Host overhead reduction with CUDA Graph and overlap scheduler
Another challenge of speculative decoding is to reduce the communication/synchronization overhead between target model and draft model. If NVIDIA puts sampling/verification logic on the host side, it creates extra sync points between host and device and breaks the CUDA Graph. Instead, retained verification logic on the device side to keep the target model forward-pass, verification logic, and draft mode forward passes into one CUDA Graph. NVIDIA also enabled TensorRT-LLM overlap scheduler to further overlap the current iteration’s model forward pass with the next iteration’s input preparation and CUDA Graph launching.

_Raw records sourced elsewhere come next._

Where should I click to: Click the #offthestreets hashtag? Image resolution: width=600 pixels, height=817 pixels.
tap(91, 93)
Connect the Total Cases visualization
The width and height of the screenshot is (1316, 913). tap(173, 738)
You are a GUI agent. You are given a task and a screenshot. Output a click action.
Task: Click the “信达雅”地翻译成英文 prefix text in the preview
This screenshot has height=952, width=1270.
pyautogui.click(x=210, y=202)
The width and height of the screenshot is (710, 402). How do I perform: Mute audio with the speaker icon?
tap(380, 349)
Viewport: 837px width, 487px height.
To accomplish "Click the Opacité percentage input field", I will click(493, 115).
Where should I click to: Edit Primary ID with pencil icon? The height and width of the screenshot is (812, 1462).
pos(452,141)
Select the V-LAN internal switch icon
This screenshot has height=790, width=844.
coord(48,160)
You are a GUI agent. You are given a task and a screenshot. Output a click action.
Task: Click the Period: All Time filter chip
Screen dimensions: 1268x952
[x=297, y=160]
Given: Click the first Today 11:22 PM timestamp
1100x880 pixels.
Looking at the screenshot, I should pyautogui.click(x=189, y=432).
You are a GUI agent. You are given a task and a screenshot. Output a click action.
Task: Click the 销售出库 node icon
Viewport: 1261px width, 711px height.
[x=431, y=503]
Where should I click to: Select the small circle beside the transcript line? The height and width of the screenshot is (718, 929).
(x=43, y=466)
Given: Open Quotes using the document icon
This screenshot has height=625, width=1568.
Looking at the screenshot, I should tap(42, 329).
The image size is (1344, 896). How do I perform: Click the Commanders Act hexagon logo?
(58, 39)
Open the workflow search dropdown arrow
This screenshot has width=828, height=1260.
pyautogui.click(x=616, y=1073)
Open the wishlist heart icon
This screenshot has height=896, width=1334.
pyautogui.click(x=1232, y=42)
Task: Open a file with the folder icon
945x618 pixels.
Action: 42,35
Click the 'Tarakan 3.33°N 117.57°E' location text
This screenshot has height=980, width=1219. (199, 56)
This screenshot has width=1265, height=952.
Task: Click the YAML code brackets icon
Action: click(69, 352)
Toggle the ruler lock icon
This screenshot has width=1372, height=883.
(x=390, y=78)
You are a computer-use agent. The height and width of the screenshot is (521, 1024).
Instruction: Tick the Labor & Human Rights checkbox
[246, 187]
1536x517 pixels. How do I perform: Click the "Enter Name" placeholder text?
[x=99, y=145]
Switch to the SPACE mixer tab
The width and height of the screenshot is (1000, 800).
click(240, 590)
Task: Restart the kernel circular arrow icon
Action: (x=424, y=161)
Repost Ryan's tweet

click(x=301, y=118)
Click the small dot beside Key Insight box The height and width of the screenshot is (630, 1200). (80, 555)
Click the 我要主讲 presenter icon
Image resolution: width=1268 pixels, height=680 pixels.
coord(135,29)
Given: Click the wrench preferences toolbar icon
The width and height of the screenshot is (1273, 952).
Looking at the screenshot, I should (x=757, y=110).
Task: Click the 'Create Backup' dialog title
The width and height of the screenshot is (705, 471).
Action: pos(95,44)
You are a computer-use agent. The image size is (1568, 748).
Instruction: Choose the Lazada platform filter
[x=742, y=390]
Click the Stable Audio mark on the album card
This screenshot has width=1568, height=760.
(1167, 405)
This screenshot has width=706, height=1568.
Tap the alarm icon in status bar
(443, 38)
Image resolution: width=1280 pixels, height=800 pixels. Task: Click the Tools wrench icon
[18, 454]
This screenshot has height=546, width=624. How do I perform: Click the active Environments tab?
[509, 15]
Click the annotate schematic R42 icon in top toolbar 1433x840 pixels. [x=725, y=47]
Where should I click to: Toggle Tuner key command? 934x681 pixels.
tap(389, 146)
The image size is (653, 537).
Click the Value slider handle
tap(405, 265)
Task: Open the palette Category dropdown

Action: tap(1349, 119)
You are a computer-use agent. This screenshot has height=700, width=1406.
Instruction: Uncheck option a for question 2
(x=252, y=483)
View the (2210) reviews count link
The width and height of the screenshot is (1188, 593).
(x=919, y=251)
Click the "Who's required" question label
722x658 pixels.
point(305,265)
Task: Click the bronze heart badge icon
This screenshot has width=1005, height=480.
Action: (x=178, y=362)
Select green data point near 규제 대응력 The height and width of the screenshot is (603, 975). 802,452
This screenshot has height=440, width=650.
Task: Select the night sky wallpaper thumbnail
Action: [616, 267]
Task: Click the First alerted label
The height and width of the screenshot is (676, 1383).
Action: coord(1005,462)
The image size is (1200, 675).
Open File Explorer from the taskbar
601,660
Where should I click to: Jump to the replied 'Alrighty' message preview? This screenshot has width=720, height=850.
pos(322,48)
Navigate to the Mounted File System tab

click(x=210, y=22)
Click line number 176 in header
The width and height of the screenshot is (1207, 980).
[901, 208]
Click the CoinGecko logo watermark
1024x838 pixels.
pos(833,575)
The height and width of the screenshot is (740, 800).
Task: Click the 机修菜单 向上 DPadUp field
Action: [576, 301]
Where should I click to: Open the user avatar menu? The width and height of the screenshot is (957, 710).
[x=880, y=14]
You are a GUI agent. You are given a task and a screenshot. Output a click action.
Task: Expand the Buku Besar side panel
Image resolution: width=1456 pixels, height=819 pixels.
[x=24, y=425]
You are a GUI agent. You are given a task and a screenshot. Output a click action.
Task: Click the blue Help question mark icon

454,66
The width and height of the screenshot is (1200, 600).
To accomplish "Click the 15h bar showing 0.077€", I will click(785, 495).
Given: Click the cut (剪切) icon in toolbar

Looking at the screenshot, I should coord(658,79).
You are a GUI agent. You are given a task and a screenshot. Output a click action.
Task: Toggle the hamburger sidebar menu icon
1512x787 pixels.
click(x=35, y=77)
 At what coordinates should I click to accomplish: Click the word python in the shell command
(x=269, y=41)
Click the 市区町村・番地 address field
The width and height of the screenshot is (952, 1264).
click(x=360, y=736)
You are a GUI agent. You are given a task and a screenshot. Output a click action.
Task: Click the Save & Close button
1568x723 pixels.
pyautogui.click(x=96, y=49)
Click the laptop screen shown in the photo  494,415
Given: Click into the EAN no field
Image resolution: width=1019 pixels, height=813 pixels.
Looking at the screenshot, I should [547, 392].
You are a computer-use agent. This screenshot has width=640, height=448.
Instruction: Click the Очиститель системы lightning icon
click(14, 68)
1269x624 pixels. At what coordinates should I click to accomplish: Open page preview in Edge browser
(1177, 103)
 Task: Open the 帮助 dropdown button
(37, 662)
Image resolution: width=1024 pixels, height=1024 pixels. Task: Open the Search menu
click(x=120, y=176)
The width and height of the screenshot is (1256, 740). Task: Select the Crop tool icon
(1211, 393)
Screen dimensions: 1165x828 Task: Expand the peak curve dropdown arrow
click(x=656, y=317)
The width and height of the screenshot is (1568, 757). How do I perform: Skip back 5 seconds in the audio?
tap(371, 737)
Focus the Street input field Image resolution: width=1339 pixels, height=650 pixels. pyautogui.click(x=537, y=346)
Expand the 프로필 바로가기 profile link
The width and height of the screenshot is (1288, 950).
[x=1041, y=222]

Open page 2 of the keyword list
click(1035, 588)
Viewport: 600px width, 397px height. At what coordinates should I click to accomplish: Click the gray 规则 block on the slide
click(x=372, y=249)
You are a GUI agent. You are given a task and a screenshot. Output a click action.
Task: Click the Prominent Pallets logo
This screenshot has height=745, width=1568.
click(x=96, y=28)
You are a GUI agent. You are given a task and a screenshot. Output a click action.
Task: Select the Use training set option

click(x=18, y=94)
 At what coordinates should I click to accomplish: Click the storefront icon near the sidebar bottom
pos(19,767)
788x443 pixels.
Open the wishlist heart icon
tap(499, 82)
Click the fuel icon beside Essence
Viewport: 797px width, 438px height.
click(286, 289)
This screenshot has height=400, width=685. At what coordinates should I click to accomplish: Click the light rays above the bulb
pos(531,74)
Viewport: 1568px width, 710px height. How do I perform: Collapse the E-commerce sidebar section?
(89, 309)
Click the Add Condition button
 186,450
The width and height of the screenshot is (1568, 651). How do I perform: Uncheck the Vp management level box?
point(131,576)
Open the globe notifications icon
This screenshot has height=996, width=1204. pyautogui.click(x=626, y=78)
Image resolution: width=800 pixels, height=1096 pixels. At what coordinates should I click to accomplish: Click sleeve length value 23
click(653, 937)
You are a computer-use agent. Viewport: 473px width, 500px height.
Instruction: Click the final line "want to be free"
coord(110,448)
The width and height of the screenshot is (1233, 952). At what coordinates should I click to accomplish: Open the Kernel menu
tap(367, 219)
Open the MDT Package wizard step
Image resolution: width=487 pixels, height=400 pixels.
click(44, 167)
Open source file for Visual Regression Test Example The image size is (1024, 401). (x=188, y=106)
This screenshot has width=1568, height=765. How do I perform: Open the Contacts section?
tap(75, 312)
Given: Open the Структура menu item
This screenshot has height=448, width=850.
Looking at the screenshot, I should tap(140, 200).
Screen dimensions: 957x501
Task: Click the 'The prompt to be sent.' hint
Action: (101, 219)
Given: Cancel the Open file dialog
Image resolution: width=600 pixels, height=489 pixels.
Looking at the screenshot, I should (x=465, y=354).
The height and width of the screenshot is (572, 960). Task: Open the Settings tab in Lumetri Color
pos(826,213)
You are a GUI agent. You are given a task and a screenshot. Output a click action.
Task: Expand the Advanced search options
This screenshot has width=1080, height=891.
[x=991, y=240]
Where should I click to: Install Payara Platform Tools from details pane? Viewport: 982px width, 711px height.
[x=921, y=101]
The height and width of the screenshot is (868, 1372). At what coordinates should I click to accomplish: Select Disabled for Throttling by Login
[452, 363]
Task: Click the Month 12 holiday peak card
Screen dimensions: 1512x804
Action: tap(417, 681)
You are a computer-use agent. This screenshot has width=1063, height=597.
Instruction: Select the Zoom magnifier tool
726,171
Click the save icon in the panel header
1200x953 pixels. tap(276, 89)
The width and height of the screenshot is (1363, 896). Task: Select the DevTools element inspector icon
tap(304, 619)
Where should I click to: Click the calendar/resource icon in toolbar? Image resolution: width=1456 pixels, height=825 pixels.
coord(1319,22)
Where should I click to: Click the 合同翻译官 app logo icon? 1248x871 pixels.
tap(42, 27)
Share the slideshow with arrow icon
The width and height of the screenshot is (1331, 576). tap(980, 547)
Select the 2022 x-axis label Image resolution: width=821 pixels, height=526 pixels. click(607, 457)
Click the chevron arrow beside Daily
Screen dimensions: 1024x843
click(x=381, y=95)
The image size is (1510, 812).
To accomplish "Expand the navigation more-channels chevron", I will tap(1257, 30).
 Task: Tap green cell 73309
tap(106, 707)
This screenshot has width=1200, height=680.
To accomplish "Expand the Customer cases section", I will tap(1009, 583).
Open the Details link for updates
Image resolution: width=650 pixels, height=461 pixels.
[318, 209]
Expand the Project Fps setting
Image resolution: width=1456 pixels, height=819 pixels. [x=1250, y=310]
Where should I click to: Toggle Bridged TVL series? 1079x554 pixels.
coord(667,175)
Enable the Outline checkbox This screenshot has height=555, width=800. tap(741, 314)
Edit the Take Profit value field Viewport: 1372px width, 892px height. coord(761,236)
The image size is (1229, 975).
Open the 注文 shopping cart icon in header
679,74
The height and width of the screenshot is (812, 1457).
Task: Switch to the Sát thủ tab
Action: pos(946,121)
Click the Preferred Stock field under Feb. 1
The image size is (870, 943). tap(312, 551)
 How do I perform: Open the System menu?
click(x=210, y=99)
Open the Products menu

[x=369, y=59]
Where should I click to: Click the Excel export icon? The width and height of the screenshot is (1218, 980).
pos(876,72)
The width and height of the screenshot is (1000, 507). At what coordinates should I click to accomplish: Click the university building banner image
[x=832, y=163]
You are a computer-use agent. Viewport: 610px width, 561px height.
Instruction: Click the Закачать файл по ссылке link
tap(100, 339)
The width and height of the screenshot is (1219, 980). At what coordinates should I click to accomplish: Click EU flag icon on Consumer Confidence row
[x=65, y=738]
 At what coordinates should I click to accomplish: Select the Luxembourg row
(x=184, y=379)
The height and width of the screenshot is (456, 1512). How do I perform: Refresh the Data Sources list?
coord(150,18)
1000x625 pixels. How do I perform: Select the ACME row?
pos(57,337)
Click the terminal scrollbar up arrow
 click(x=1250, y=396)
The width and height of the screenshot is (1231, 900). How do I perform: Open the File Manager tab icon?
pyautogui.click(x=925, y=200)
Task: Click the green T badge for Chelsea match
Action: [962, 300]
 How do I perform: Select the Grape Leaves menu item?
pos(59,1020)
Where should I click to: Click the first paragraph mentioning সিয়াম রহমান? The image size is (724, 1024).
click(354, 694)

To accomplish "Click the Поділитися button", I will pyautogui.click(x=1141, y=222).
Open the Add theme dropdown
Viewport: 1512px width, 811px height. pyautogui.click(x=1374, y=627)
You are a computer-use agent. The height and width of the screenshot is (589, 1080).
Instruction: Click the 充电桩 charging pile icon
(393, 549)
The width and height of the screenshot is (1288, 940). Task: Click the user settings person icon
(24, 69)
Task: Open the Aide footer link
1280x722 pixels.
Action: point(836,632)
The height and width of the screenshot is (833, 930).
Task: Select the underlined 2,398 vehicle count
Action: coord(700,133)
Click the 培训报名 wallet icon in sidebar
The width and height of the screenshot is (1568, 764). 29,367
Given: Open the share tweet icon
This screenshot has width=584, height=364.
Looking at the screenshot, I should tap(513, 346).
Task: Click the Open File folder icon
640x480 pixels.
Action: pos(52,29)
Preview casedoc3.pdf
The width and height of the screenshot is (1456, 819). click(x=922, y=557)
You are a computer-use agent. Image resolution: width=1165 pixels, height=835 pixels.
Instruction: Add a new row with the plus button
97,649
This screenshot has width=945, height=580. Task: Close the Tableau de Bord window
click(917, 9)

Torch.compile() to optimize draft model layers
Since the verification logic is implemented on the device side with torch native operations, NVIDIA ended up getting a lot of small torch native kernels. Manually fusing them can be complicated and error-prone, so NVIDIA uses torch.compile() to let OpenAI Triton automatically fuse and generate the best kernels for that part. This helped NVIDIA bring down the overhead of the draft model from 25% to 18% (draft length=3).
Summary
NVIDIA has once again demonstrated its leadership in data center and AI infrastructure, achieving a landmark performance of over 1,000 tokens per second per user on the 400-billion-parameter Llama 4 Maverick. This world-record speed—driven by a combination of the powerful Blackwell architecture, deep software optimization from the CUDA level up, and the significant speed-ups from NVIDIA’s tailored speculative decoding implementation—directly addresses the need for low latency in next-generation AI interactions. As NVIDIA has shown, these advancements ensure that even massive models can deliver the speed and responsiveness required for seamless, real-time user experiences and complex AI agent deployment scenario.